• **SHORT TASK**: From the entries below, extract every line that contains the string "Enable", matching it case-sensitively.

• **RECORD LIST**:
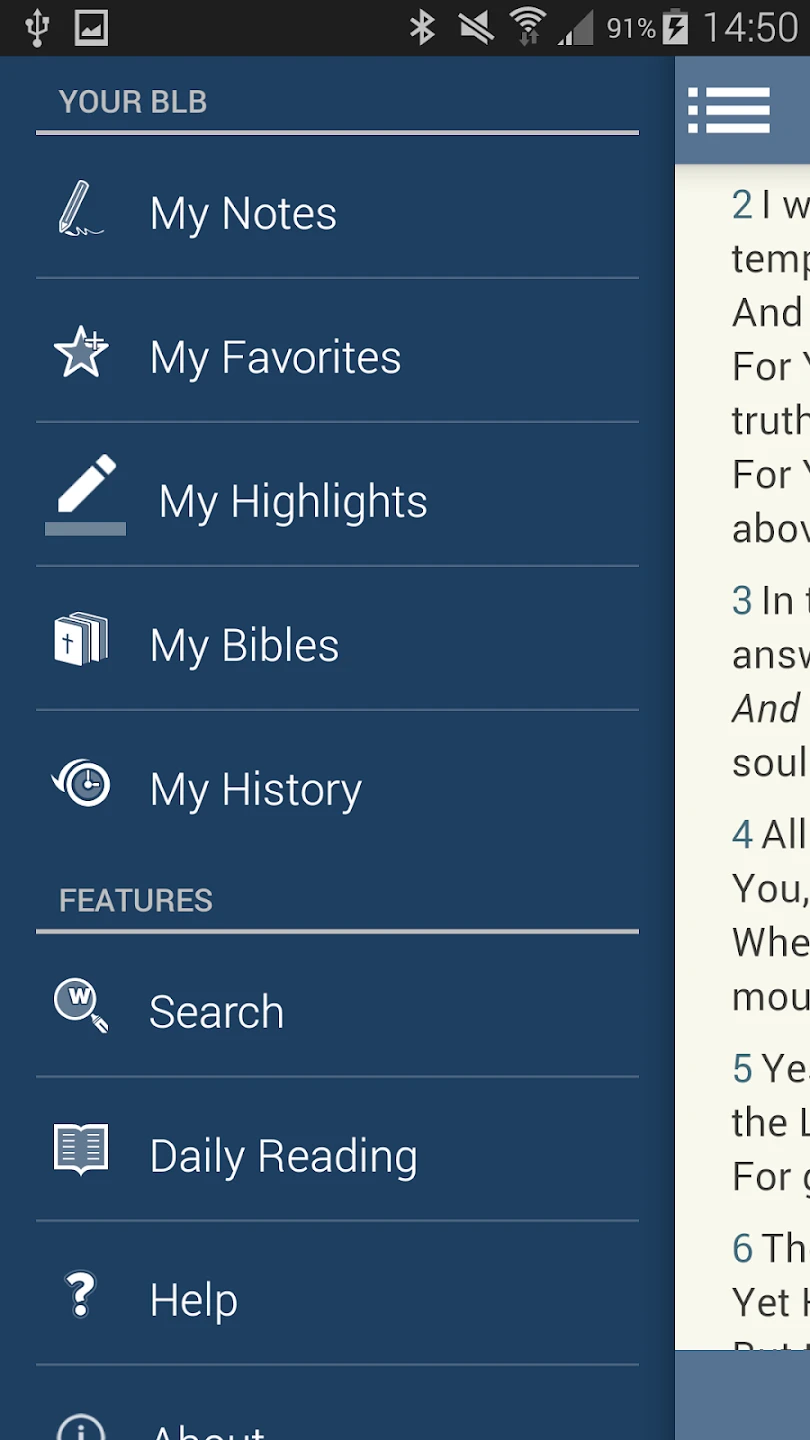Tap the Search magnifier icon
The width and height of the screenshot is (810, 1440).
(x=81, y=1006)

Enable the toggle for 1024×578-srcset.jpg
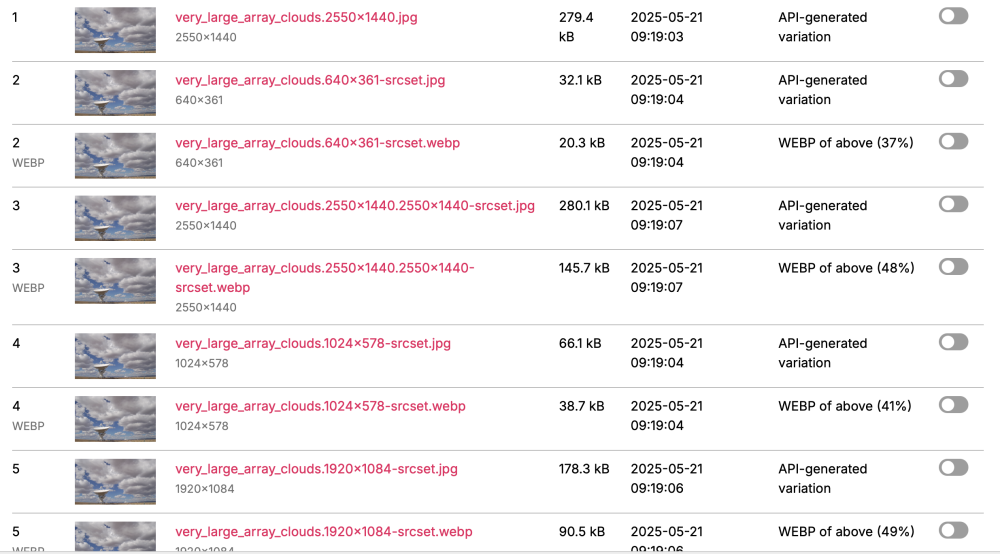953,342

• **OUTPUT BELOW**:
Enable the toggle for 1024×578-srcset.jpg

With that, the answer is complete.